たまにね、ご褒美を見つけられる寸前まで行ってるのに、その回路が開いていない人がいるんですよ。 そのときに、「こういうふうに考えてみれば?」とか「だまされたと思ってあと3回我慢してみたら?」 みたいなことをいうと、うまくいくときがあるんです。
『岩田さん 岩田聡はこんなことを話していた。』より
つまり、ご褒美発見回路は、最初から開いていなくても、続けていくうちにそれが見つかることもあるということ。 実は、回路が開く「寸前」まで来ているのに、そこで諦めてしまう人が多いだけなのかもしれません。
ダイヤモンドの山の話
インターネット上で、こんな風刺画を見たことがある人もいるかと思います。
『二人の男性が穴を掘っていて、一人は勢いよくどんどん掘り進めている。 もう一人は、実はダイヤモンドの山を掘り当てる直前まで来ているのに、 諦めて帰ってしまう。』
もしかしたら、あともう少しだけ続けてみると、その先にうまくいく道が見えるかもしれません。 「ご褒美」は、意外と近くにあるのかもしれないのです。
根気よく続けて成功した人たちの共通点
「もう少し続けてみる」ことの大切さは、多くの成功者が語るところです。 以下の書籍『巨富を築く思考法 THINK AND GROW RICH』には、 根気よく続けて成功した人々の実例が数多く収録されています。
ビジネスパーソン向けの自己啓発書になりますが、こういった成功哲学を一読してみるのも思わぬモチベーションに繋がるのではないかと思います。

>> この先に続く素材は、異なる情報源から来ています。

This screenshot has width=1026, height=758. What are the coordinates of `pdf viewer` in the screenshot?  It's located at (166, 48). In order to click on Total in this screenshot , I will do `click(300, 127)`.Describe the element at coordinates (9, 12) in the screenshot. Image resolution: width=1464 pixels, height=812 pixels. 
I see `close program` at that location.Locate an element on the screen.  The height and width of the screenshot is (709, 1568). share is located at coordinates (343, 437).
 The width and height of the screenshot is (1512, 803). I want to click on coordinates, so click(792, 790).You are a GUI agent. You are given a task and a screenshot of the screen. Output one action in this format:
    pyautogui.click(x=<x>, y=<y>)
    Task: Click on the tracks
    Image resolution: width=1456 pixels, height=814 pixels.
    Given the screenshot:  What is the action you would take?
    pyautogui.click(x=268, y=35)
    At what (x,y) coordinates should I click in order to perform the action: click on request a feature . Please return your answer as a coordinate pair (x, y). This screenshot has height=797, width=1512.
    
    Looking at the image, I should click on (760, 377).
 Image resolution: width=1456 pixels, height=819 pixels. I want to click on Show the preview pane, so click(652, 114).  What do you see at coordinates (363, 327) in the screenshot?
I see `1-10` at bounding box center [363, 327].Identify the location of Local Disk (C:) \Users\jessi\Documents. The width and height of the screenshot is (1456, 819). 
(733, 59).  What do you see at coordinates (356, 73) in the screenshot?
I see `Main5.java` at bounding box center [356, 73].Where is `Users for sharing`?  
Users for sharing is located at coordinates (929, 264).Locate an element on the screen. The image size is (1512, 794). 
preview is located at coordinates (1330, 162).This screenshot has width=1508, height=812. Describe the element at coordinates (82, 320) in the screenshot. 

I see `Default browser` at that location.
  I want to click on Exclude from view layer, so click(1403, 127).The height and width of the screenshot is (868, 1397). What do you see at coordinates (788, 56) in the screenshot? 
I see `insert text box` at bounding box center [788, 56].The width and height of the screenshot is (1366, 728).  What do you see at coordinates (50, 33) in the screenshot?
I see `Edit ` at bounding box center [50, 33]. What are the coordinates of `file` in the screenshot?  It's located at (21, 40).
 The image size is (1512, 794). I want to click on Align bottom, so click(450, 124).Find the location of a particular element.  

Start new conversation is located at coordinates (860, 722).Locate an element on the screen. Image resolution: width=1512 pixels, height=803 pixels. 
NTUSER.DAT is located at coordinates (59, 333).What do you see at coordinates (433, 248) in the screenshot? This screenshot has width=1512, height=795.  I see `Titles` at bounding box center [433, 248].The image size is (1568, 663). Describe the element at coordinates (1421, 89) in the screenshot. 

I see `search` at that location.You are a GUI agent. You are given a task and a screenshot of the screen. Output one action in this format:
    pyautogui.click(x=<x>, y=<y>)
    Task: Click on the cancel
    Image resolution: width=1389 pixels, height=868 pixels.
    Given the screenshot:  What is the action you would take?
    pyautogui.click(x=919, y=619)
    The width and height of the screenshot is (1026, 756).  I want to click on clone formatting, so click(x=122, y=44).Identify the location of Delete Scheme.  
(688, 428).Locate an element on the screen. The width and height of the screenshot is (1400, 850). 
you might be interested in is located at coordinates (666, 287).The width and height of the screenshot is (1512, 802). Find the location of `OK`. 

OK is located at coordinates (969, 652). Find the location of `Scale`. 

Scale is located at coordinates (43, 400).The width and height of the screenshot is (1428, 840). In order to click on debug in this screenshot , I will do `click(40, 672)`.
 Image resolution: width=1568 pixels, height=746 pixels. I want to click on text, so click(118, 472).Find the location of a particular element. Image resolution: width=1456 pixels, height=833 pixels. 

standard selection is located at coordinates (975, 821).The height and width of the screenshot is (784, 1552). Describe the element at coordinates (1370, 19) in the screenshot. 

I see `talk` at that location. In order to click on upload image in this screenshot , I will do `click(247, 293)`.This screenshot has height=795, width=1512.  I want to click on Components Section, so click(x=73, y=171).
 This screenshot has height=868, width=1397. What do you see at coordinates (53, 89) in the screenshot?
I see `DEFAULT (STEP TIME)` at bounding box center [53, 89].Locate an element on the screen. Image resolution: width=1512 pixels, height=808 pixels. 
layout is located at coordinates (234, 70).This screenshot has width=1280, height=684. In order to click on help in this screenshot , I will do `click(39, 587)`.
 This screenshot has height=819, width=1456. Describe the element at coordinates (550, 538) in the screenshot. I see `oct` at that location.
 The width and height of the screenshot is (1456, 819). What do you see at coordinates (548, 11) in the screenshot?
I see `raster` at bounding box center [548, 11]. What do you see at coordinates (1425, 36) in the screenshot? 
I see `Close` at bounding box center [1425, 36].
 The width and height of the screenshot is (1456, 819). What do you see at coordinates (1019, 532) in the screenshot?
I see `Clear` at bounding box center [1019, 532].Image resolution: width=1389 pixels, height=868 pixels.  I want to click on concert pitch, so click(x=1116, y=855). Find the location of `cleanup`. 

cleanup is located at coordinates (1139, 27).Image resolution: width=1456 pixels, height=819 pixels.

巨富を築く思考法 THINK AND GROW RICH
絵を描くこと、曲を作ること、物語を書くこと。 最初はうまくいかなくても、続けることで見えてくるご褒美があるのかもしれません。
まとめ:自分の得意なものを「見つけて」「育てる」
岩田さんの言葉から学べることをまとめると、以下のようになります。
- • 才能とは「ご褒美を見つけられる能力」である
- • エネルギーを注いだ先から得られるご褒美が、継続のカギとなる
- • ご褒美発見回路は、最初から開いている必要はない
- • 回路が開く寸前で諦めてしまう人が多い
- • もう少し続けることで、道が開けるかもしれない
自分の得意なものは、最初から決まっているわけではないのかもしれません。 何かを続けていく中で、小さなご褒美を見つけ、その積み重ねの中で「得意」が育っていくのではないでしょうか。
もしあなたが今、何かに取り組んでいて、なかなか続かないと感じているなら、 「ご褒美発見回路が開く寸前かもしれない」と考えてみてみるのはどうでしょうか。
この記事が、あなたの創作活動のモチベーションになれれば幸いです。